— Task goal —
Go through the entries below. Copy out every line that contains "pixels".

— The records —
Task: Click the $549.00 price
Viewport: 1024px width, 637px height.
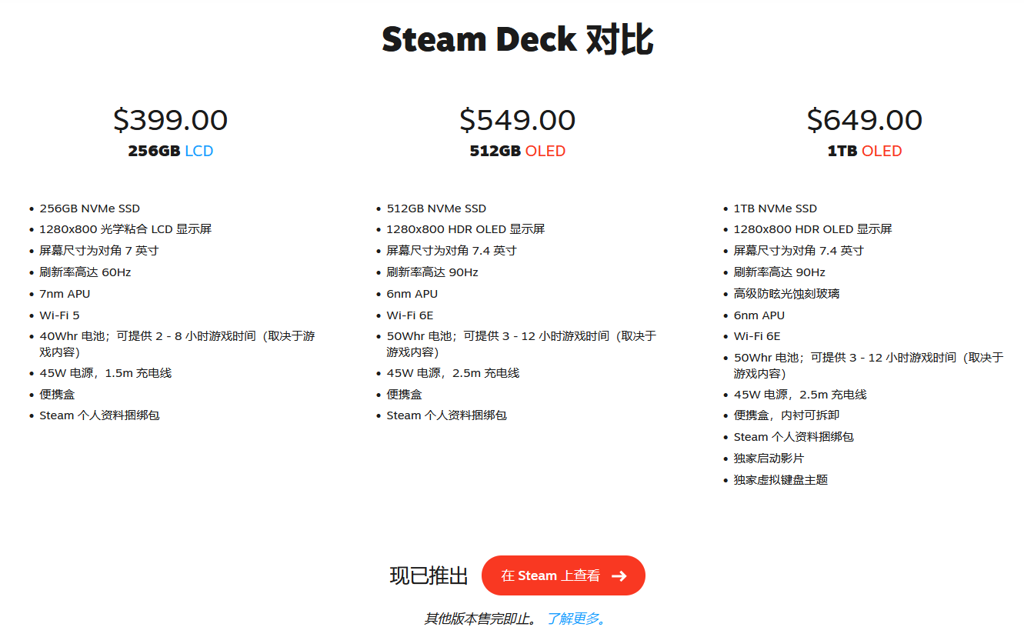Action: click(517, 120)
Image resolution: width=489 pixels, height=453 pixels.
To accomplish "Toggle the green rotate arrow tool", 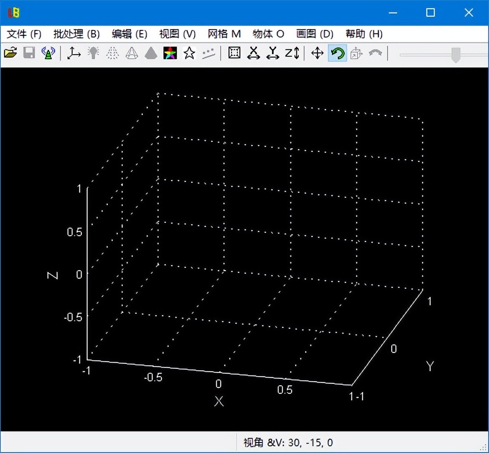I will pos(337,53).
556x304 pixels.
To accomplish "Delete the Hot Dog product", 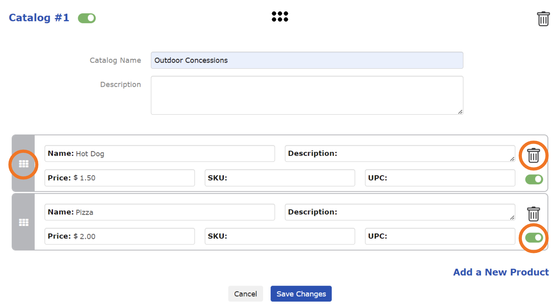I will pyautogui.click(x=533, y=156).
==
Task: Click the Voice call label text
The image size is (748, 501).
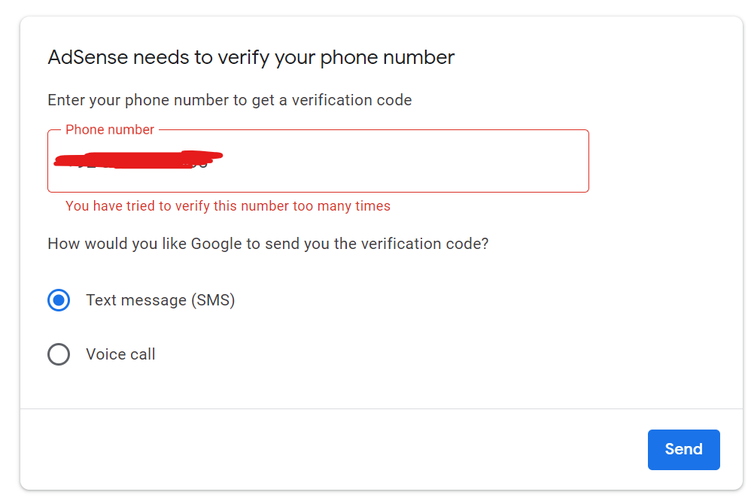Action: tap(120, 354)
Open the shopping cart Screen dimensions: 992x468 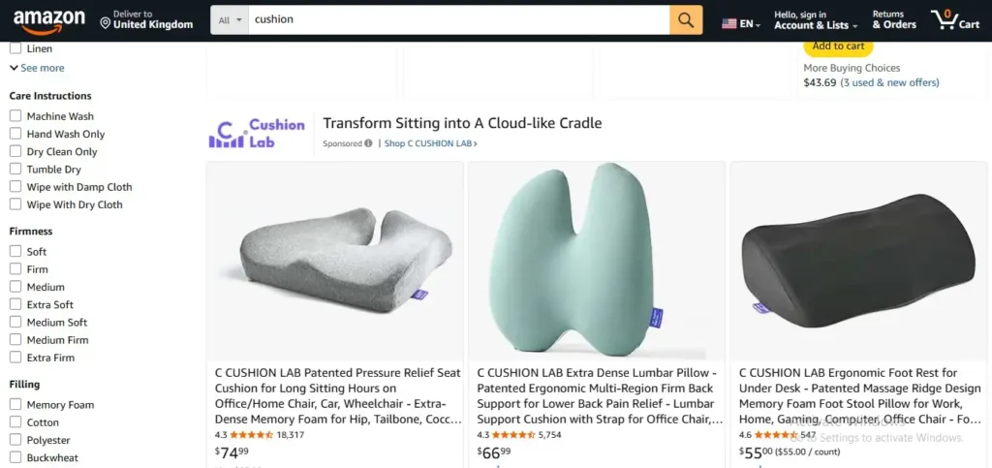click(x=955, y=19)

— Task solution —
Image resolution: width=489 pixels, height=453 pixels.
556x304 pixels.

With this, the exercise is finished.